Repair of interstrand DNA cross-links and base adducts produced by mitomycin C requires recombination and base excision in E. coli (17, 33). Unrepaired, these lesions can lead to single-strand gaps and double-stranded breaks in DNA. Excision repair can repair most of the damage, but homologous recombination is needed for the repair of double-stranded breaks in DNA (51). This may also be the case for B. burgdorferi DNA repair following mitomycin C exposure. Comparison of survival curves for the wild type and recA mutant at increasing levels of mitomycin C suggests that a RecA-mediated homologous recombination repair may be taking place at levels of DNA damage caused by the lowest dose (2.5 ng/ml) of mitomycin C. However, the similar levels of survival shown by both mutant and wild-type B. burgdorferi strains at elevated mitomycin C concentrations suggest that under those conditions either excision repair is activated or an alternate RecA-independent recombination may become functional. A RecA-independent recombination pathway that becomes evident after inactivation of cytoplasmic exonucleases has been recently proposed for E. coli (9, 39). The gene(s) involved in this pathway in E. coli is currently unknown. It is conceivable that a RecA-independent recombination activity may become evident in B. burgdorferi under stress conditions, either when homologous recombination is overwhelmed by extensive DNA damage or when RecA becomes functionally inactive due to mutation. However, this activity does not appear to be involved in allelic exchange since no recombinants were observed in the recA null mutant.
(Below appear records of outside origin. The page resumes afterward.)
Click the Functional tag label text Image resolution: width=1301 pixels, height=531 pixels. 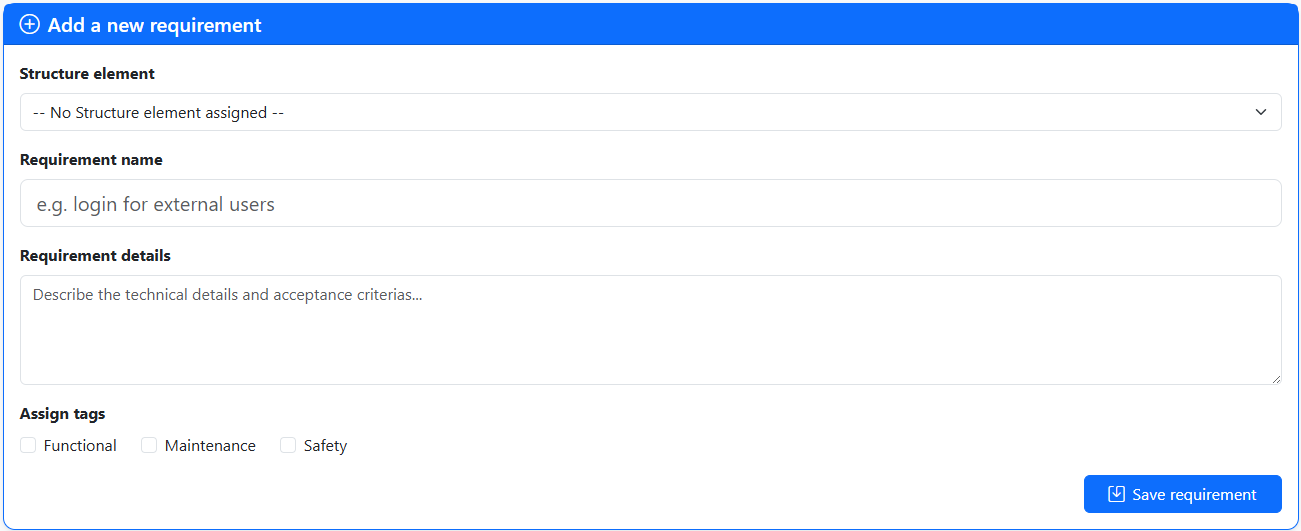80,446
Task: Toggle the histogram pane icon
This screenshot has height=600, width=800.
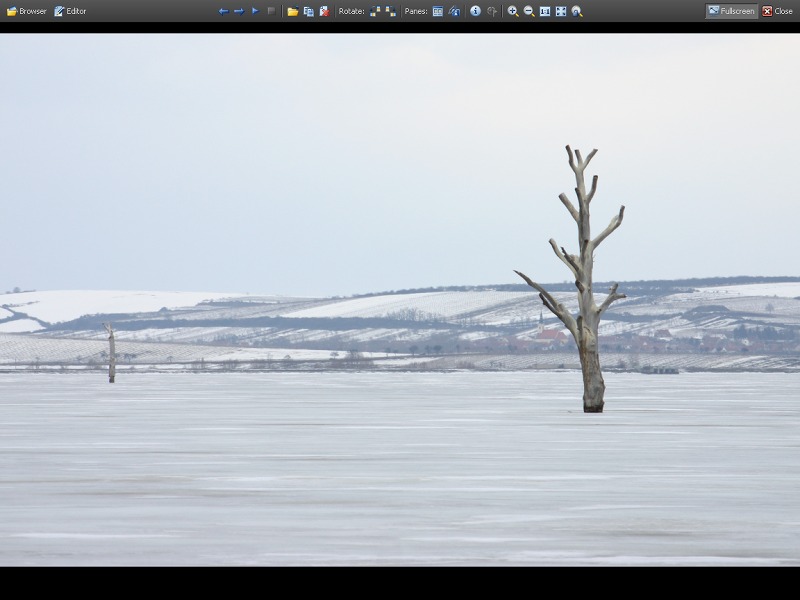Action: (x=454, y=11)
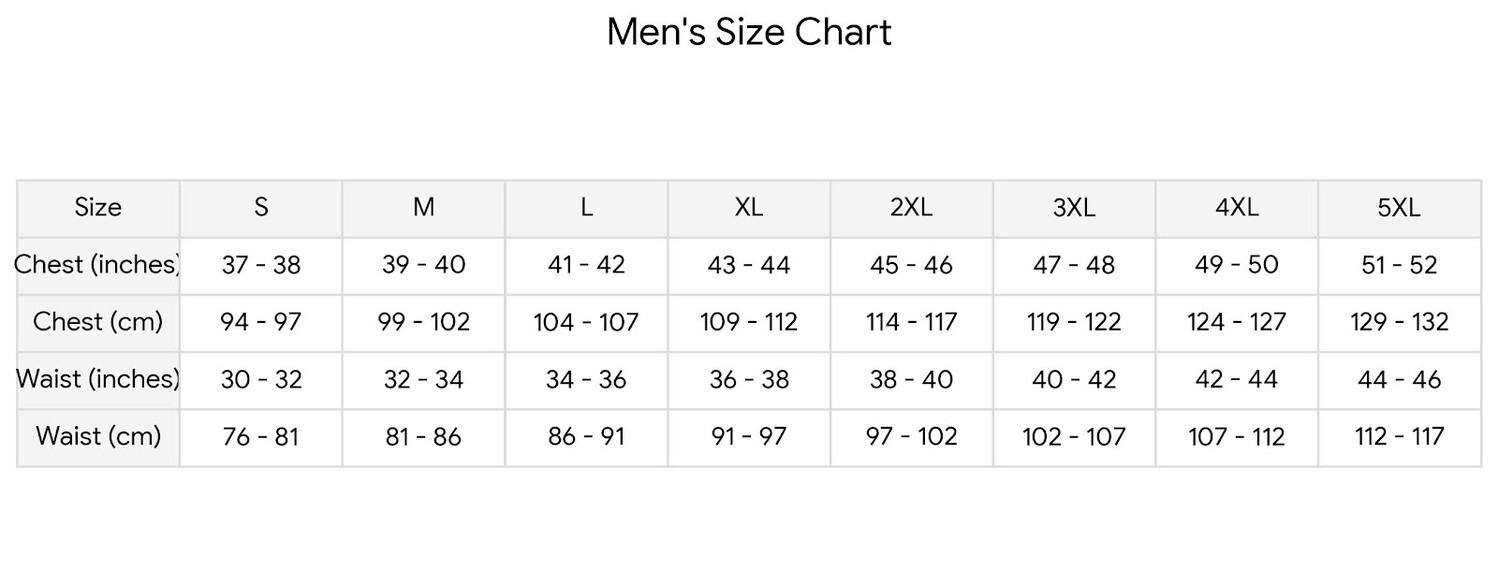The image size is (1498, 572).
Task: Select the Waist (cm) row label
Action: coord(98,437)
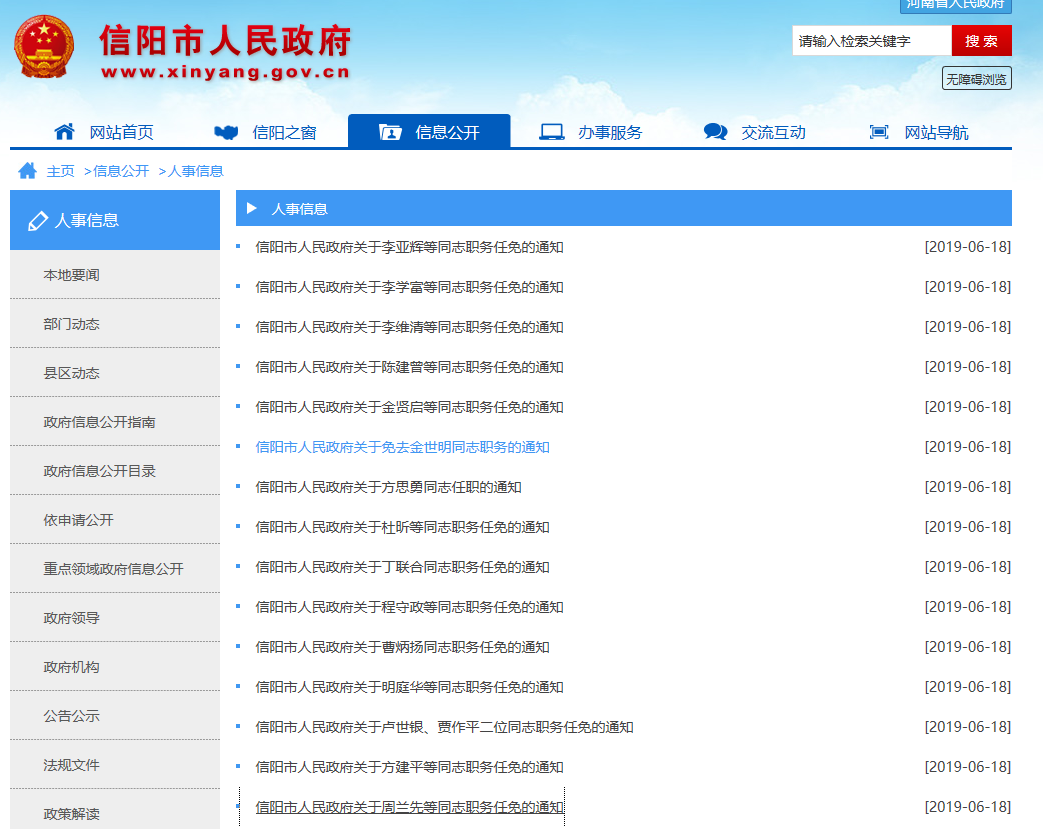The image size is (1043, 829).
Task: Click the home icon beside 网站首页
Action: (x=65, y=132)
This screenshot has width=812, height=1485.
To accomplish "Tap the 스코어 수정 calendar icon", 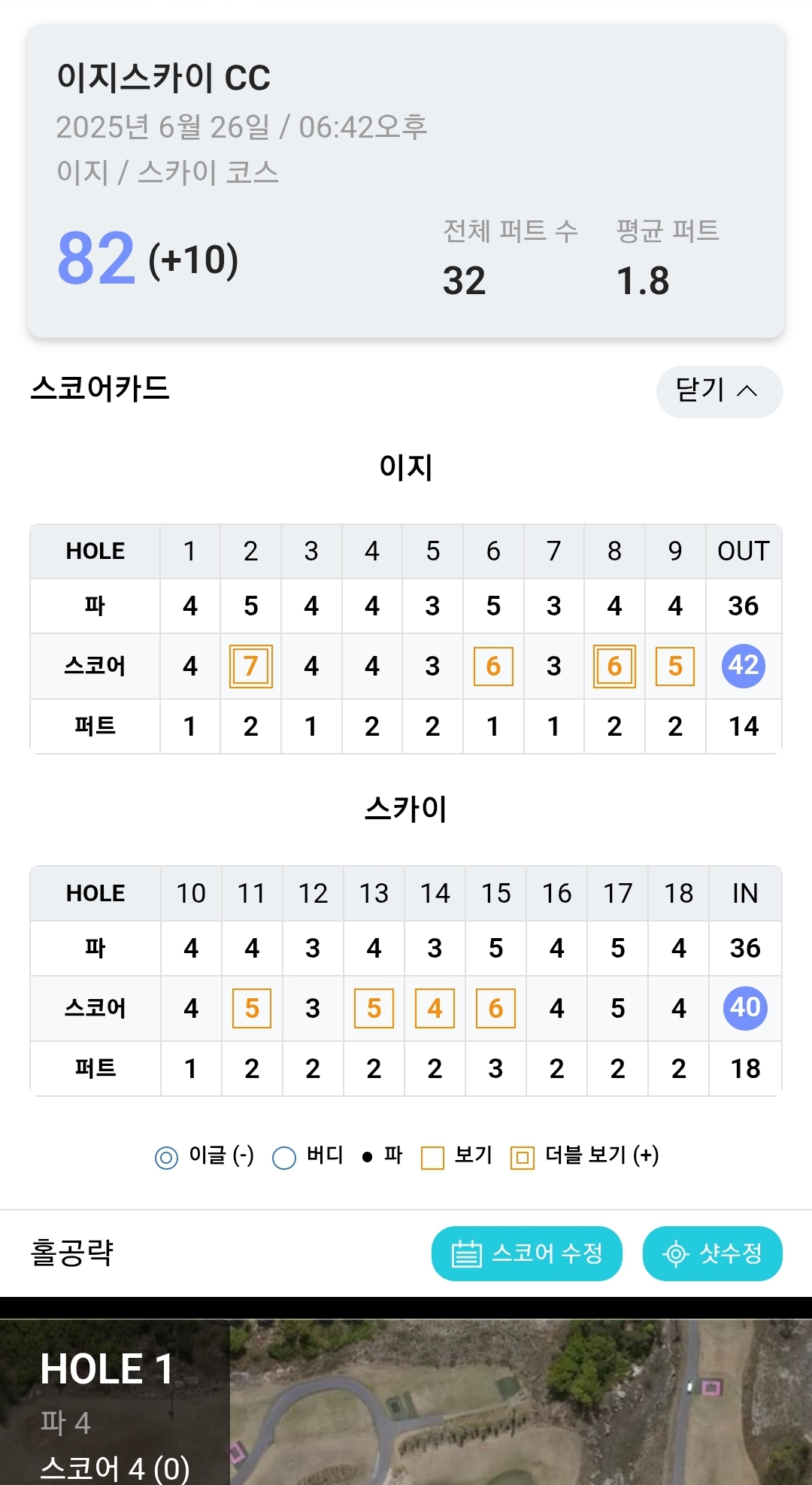I will (466, 1254).
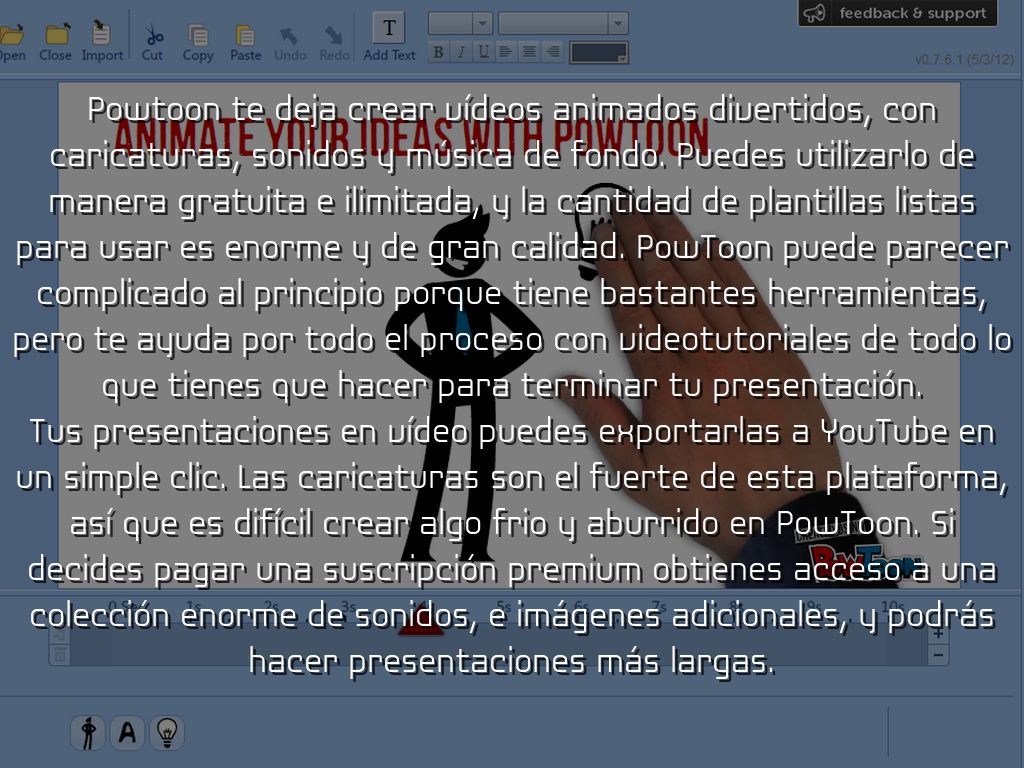Align text to the left
1024x768 pixels.
(x=507, y=52)
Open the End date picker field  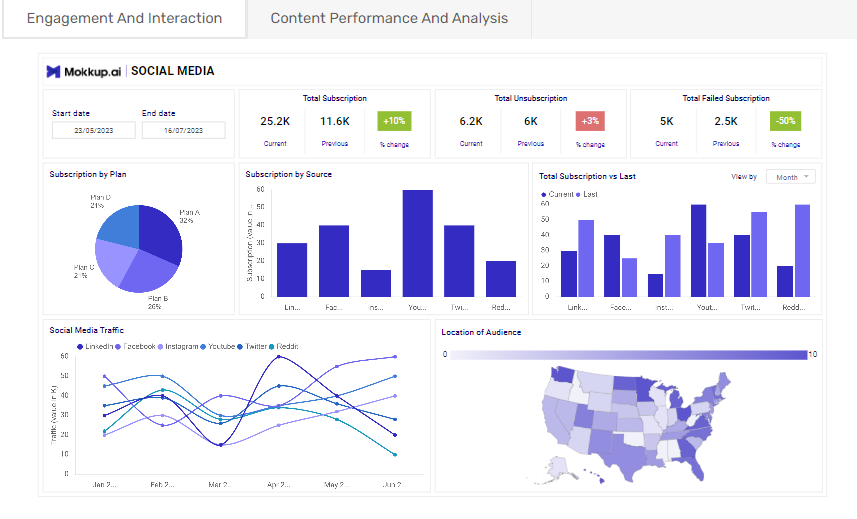click(x=183, y=130)
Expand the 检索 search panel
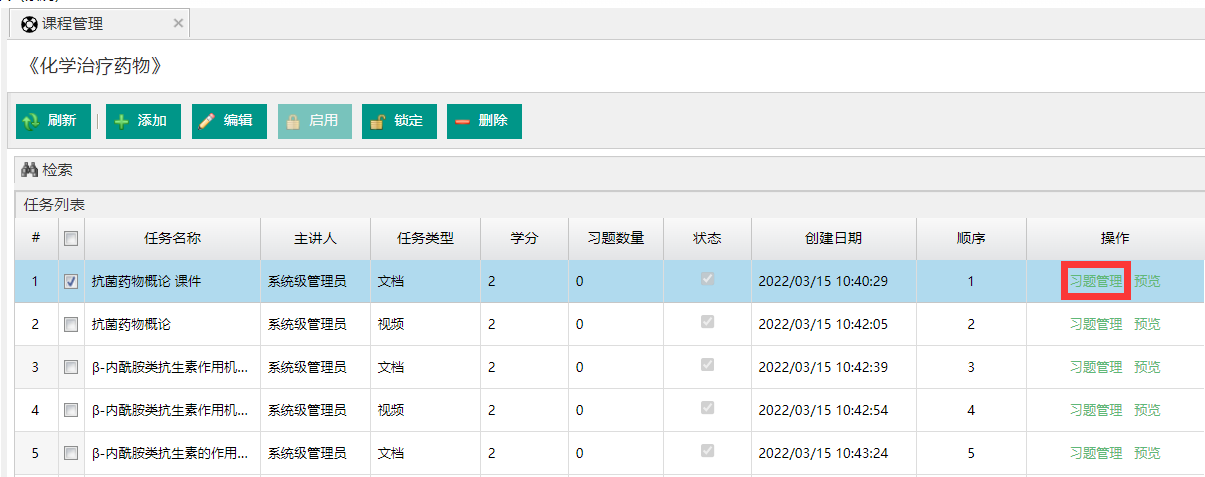 (56, 170)
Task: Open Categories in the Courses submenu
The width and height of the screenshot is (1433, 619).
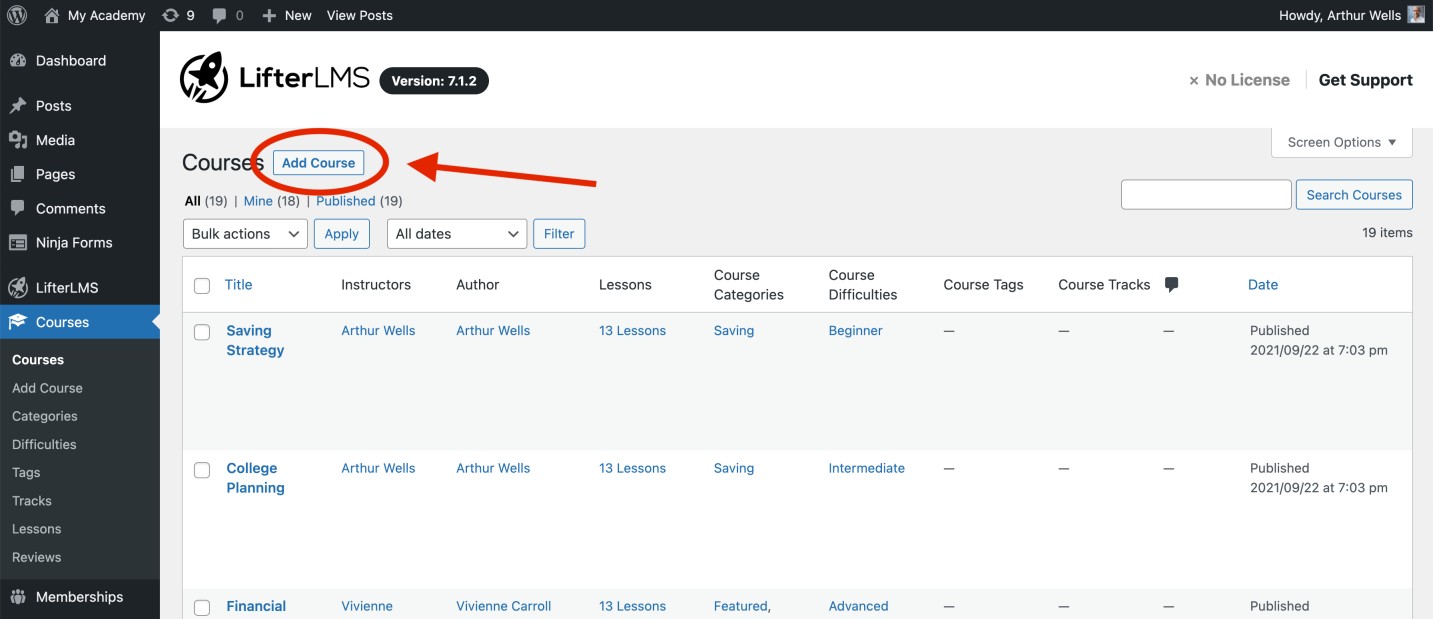Action: (45, 416)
When mice were infected with equal numbers of wild-type and mutant spirochetes, the recA mutants were absent from joint and bladder tissues of the infected mice. This indicates that mutant spirochetes are somehow less fit than their wild-type counterparts. Thus, RecA and homologous recombination must provide functions which B. burgdorferi requires in order to effectively persist in mouse tissues. This is not due to vlsE antigenic variation since such variation occurs equally well in the mutant. On the other hand, the presence of functional RecA cannot overcome the complete loss of vlsE since vlsE is required for persistence in mice (26). Thus, it appears likely that both vlsE antigenic variation and homologous recombination are required for successful persistent infection of the mouse host. The mechanism for the apparent reduction in fitness of recA mutants is currently unclear, but the use of immunodeficient (SCID) mice in competition infection experiments could provide further evidence for the involvement of acquired immunity in eliminating the RecA mutants.

The studies presented here demonstrate that a B. burgdorferi recA mutant is viable and only moderately more sensitive to DNA-damaging treatments (UV irradiation and mitomycin C) than wild-type spirochetes. Furthermore, RecA is not required for generation of VlsE antigenic variants. Despite this, the mutant appears to be less fit than the wild type in terms of persistence in infected mouse tissue. The precise role of RecA in B. burgdorferi biology awaits further elucidation.